■ **What you will do**: Output only the lines that run from the line holding "Where should I" to the end of the entries, both ends included, and skip the pictures.

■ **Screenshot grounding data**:
┄┄┄┄┄┄┄┄┄┄

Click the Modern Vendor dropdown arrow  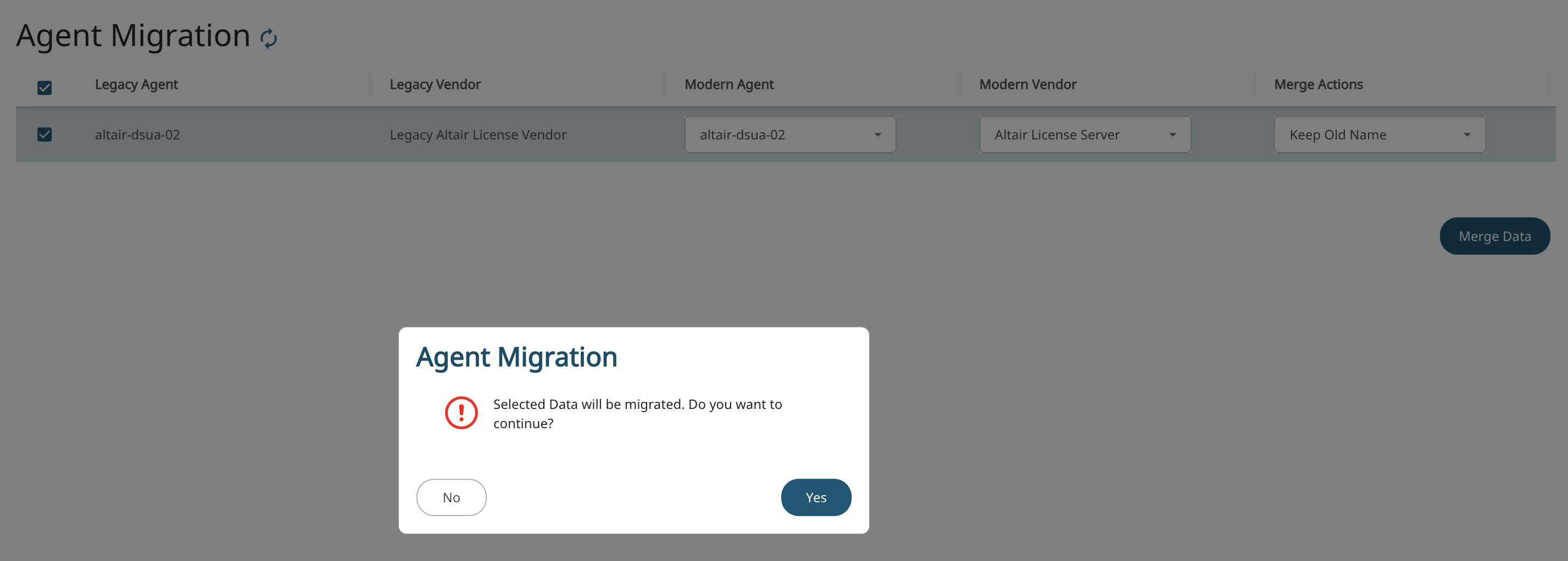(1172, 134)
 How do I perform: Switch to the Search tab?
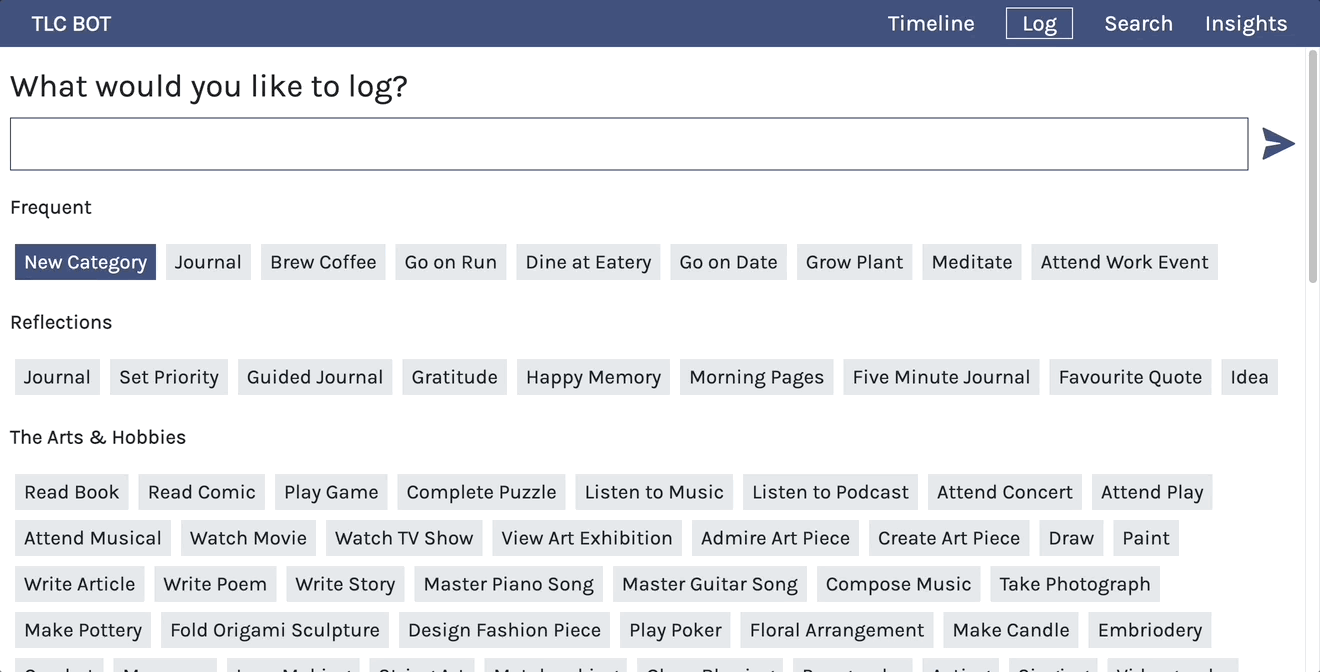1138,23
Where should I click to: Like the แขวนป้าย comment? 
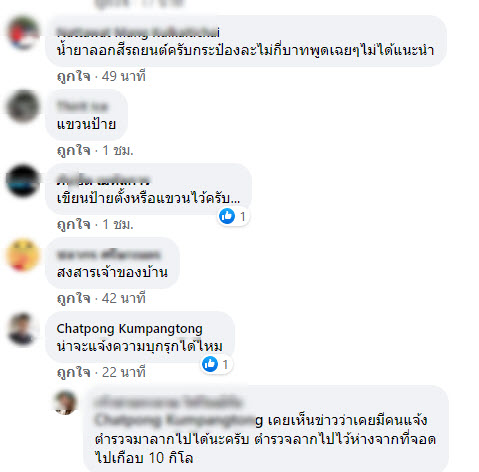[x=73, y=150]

┄┄┄┄┄┄┄┄┄┄

■ **Problem solution**:
Where should I click to: Like the แขวนป้าย comment? 
[x=73, y=150]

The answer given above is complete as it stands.